» **Assignment**:
Your answer must consist of every line from the data below that includes the word "screenshot".

» **Input**:
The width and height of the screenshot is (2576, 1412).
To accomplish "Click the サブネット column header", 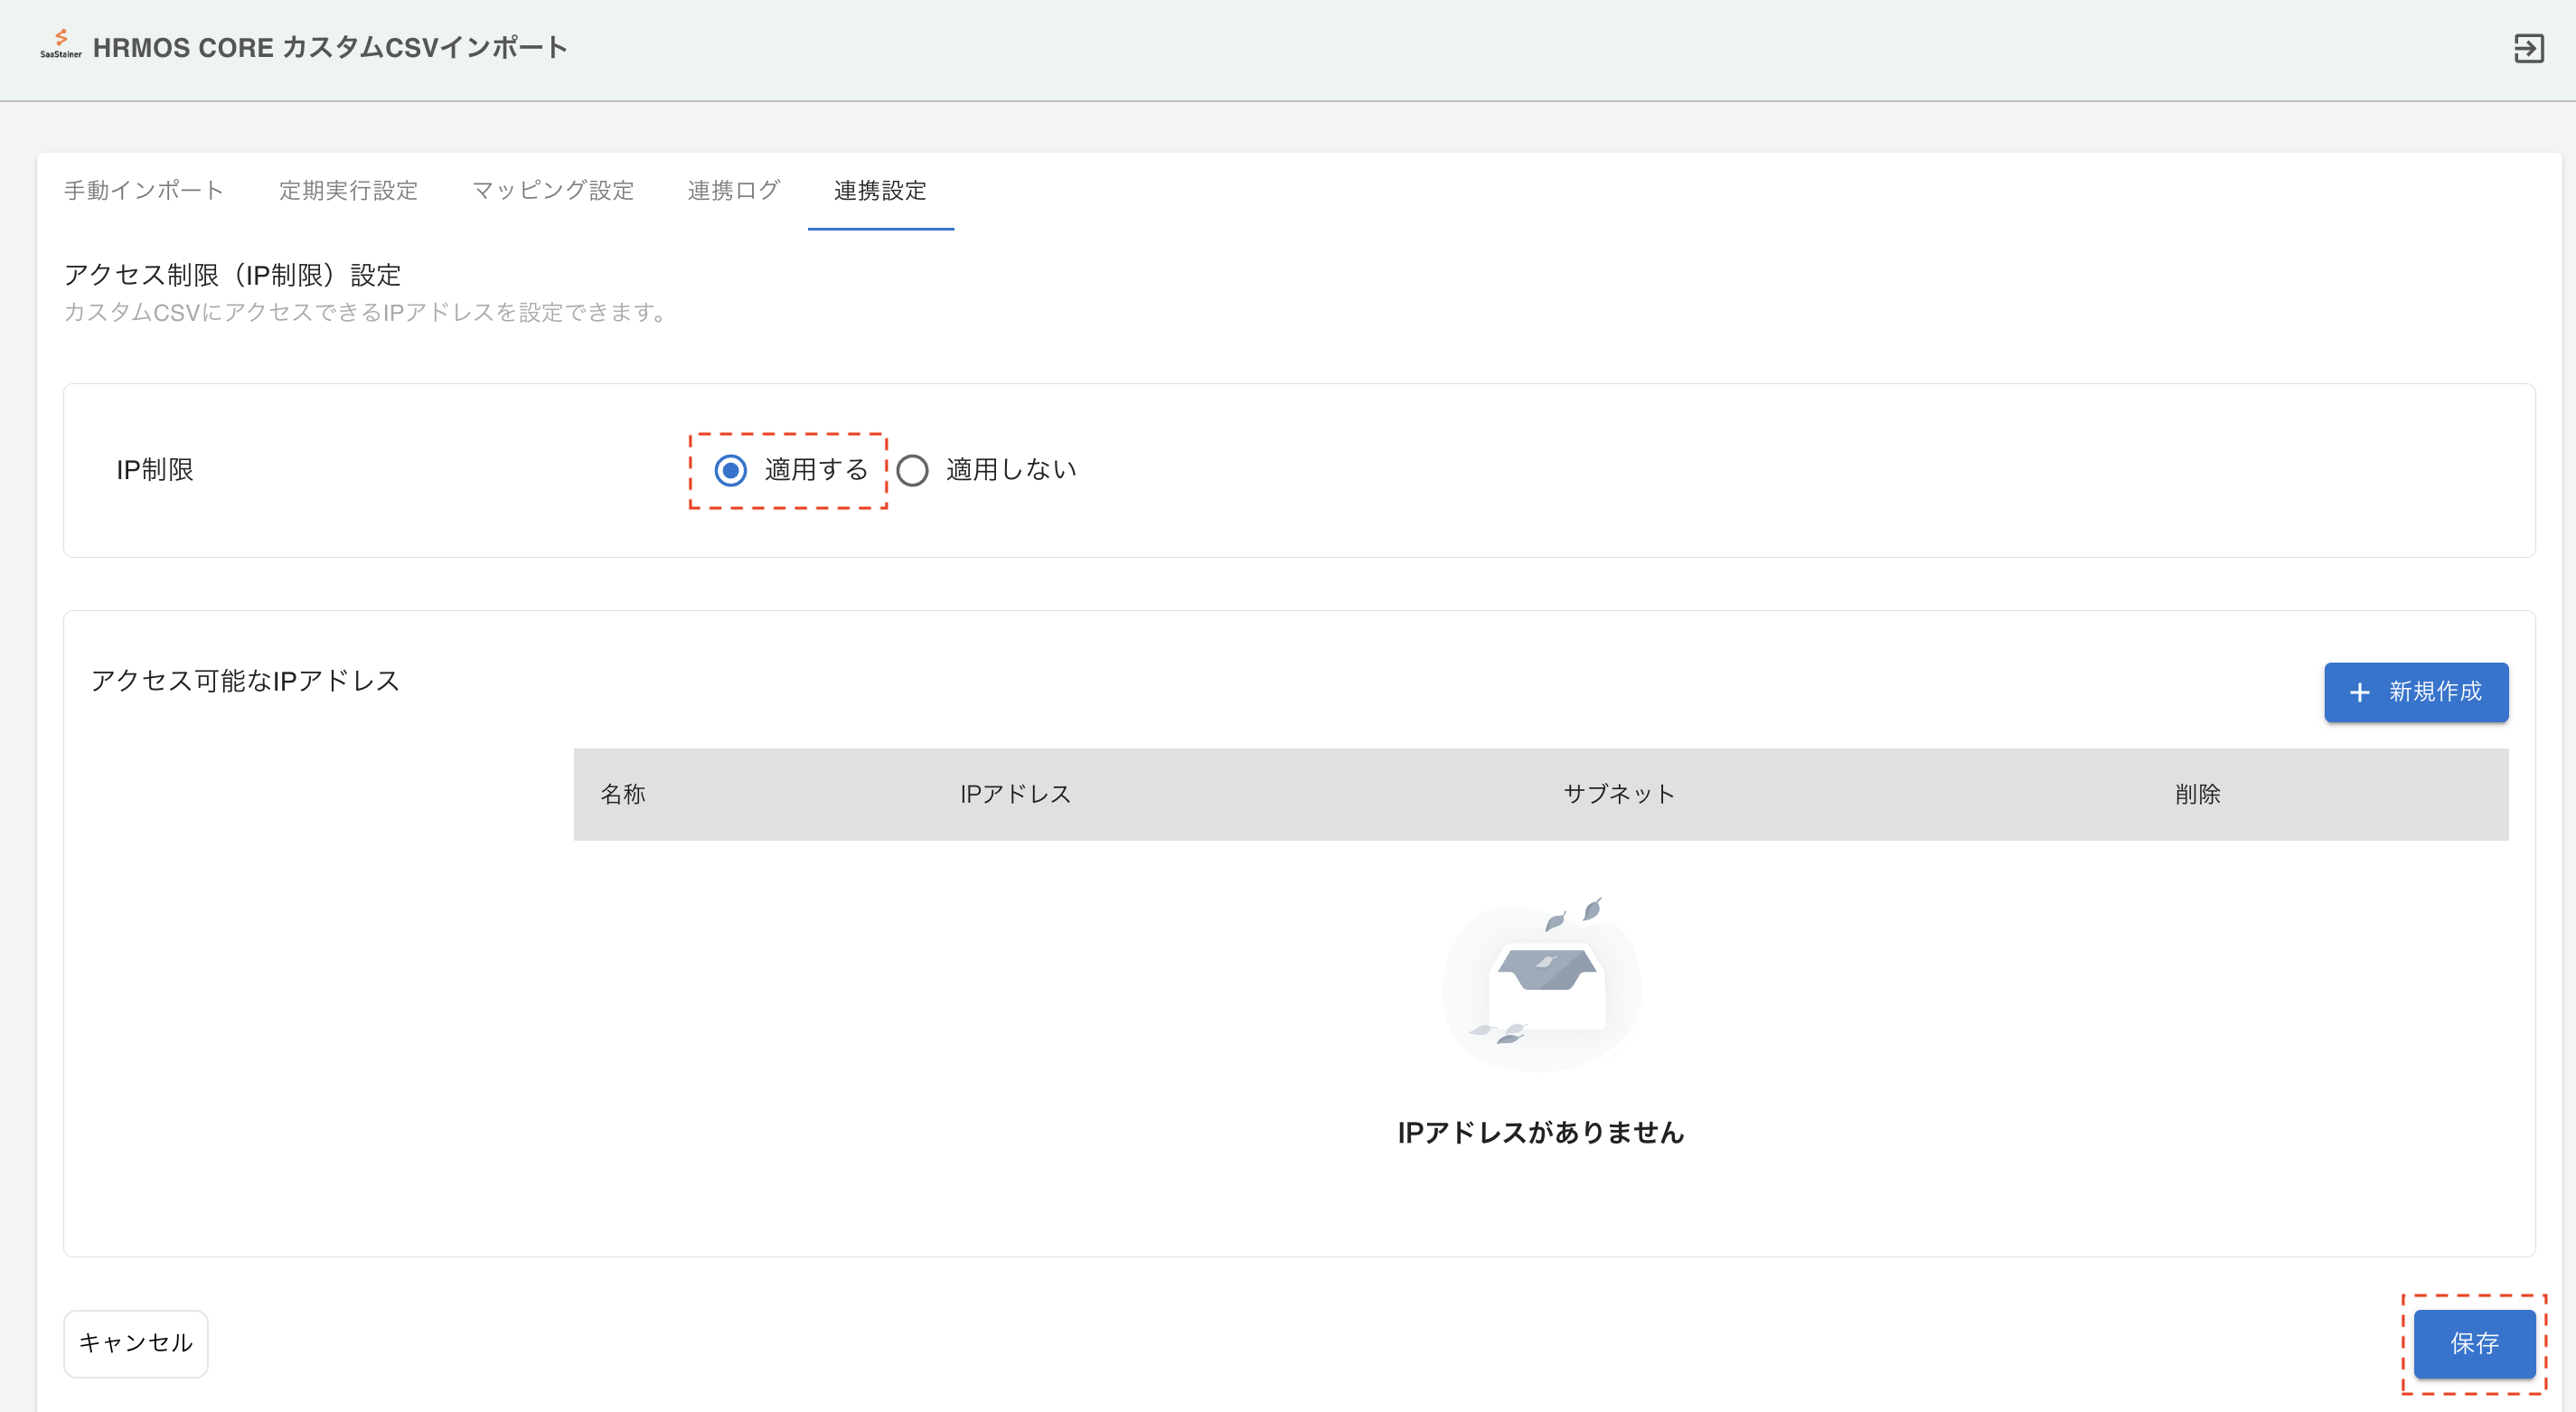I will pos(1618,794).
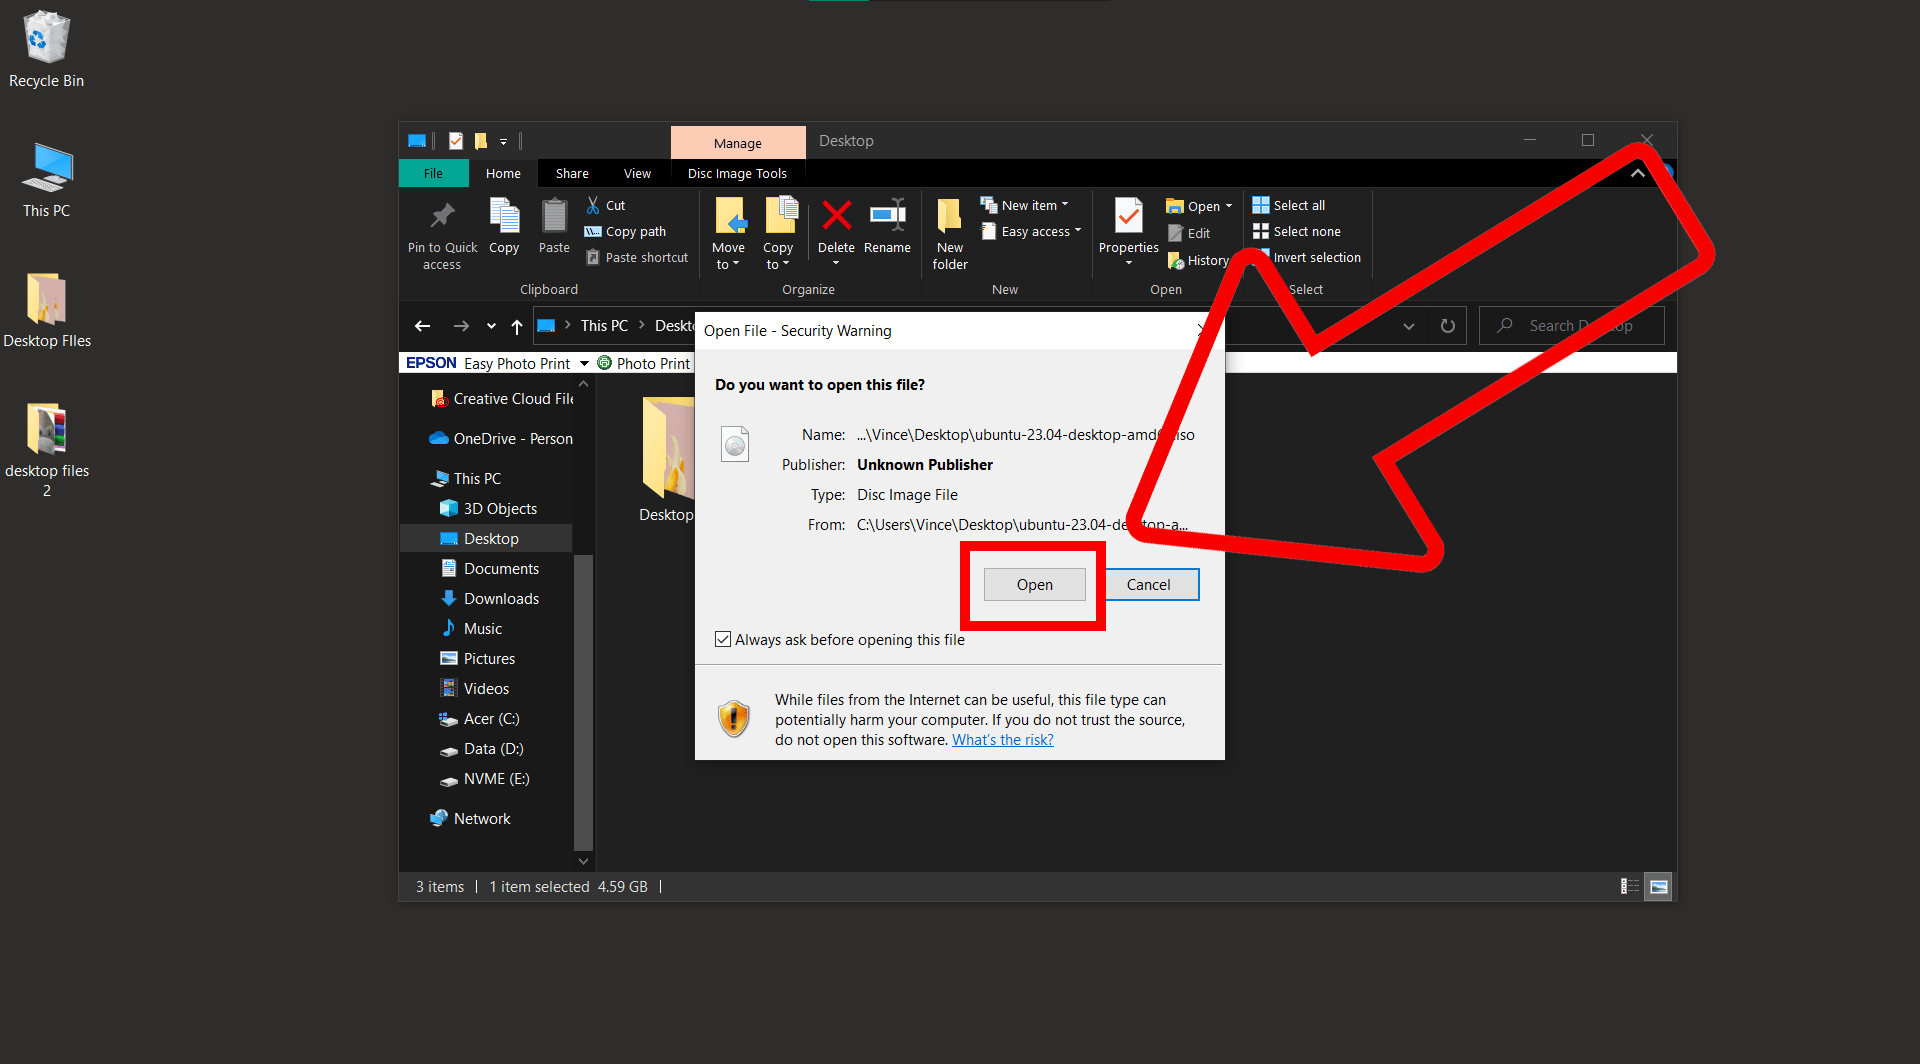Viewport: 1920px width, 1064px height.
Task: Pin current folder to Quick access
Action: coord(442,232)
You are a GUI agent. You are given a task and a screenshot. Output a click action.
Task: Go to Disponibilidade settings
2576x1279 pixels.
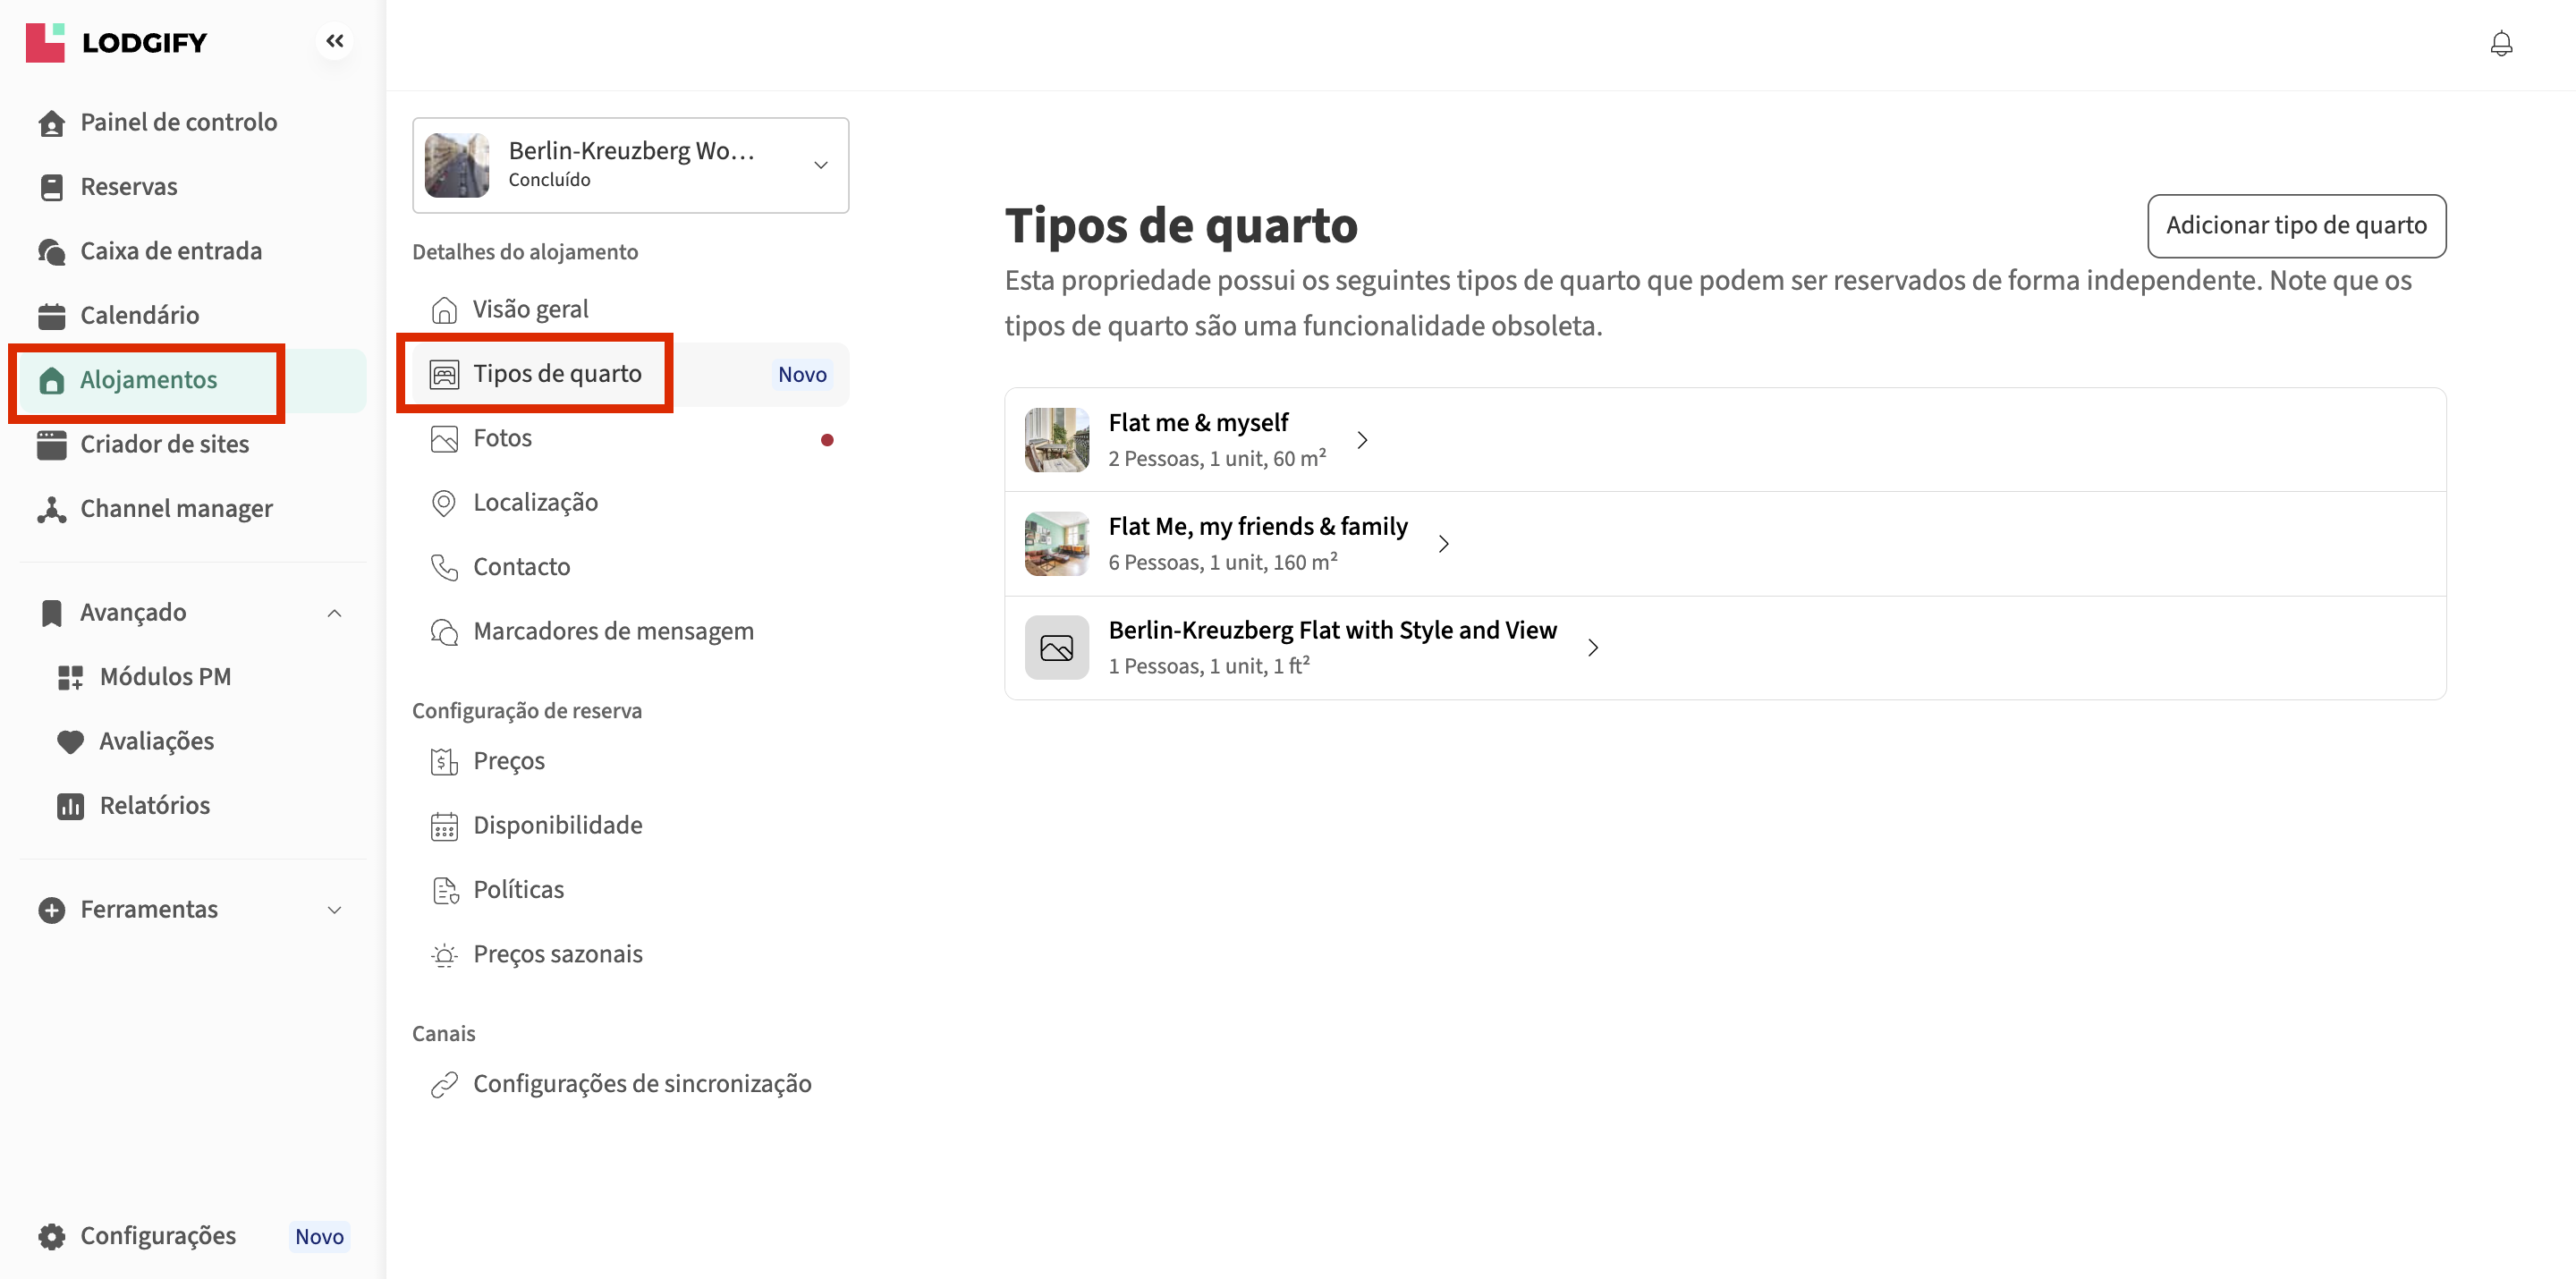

» **Output for this exercise**:
The width and height of the screenshot is (2576, 1412).
You are a GUI agent. You are given a task and a screenshot. Output a click action.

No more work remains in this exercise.